State Speech Tournament at Peoria, IL, is over. Now I am going to pontificate on the hard times these kids will face. Today you can read in the NYT the article with the tilte I'm using for this note.
I have a little story from my neck of the woods, that everyday looks more and more, like the Illinois suburbs, where my family lives. Here in Chilpancingo, I witnessed a heart wrenching family reunion.
A professor in the Math Department introduced me to his beautiful daughter, just one year older than my son. She is comig from New York, her mother took her there, but she was not able to provide her with a high school education. Since the girl got here a few days late, now she is enrolled in a kind of GED program in Chilpancingo.

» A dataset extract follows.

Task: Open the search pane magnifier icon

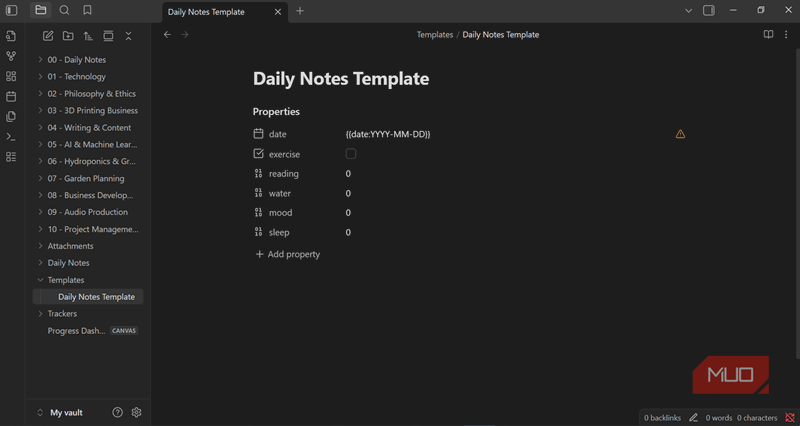Action: (x=64, y=10)
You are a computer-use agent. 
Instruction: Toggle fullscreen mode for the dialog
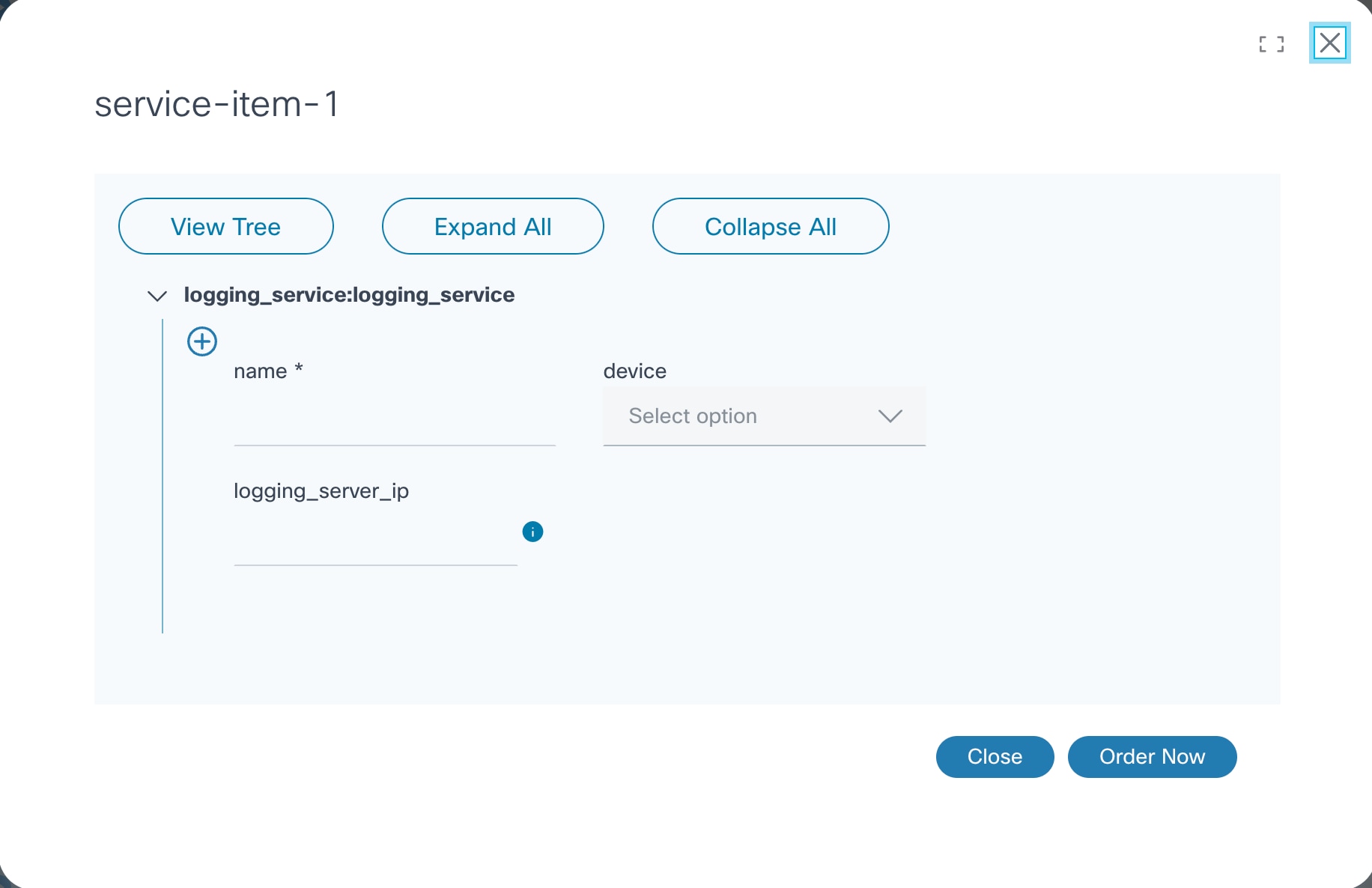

Jobs are hard to get in the US. This girl's mother has siblings in New York, so they thought they could take care of the girl. She ended up working instead of going to school. The American Dream Was Not.
I feel that most Americans do not realize how intertwined our two countries are. We are very aware here, of the North Colossus, as we call it sometimes. But for Americans, Mexicans are invisible. I just remembered a line in an Adrien Brody movie, Bread and Roses. One Mexican character says, for Americans we are invisible. Mexican-Americans are so alien for Americans, that I have found this movie in the FOREIGN section of Blockbuster, in Wheaton, IL.
Guatemalans feel the same way about us, but that is another story.
My friend is taking care of his daughter, now that she is here. She will get a high school education as she is supposed to.
Some of my kids at East Aurora High School, find me in social networks online, and they are very happy. They are Mexican children whose parents took them to the US for a better life. Now some of them have told me that they are coming back to Mexico, and seem glad that I got this job at the University of Guerrero.
Millions of Unemployed says the NYT. I have no idea of where we are going, all I can tell you is that it doesn't look easy; fat years are over writes Tom Friedman today. I couldn't agree more.
A final note. It is not true that Americans don't care. Nick Desideri who won first place for Extemporaneous Speaking (ES) in the State Speech Competition, in Peoria, as you can read in the note below; wrote a paper on his recent trip to Mexico, with warmth and sorrow for the lot of Mexican kids, as he saw it. I met him in an ice cream parlor, while he was celebrating with other members of the WWSHS speech team after some activity. His face was so intelligent and good natured, that I couldn't help liking him immediately. I know that for him, Mexicans are not invisible. He cares.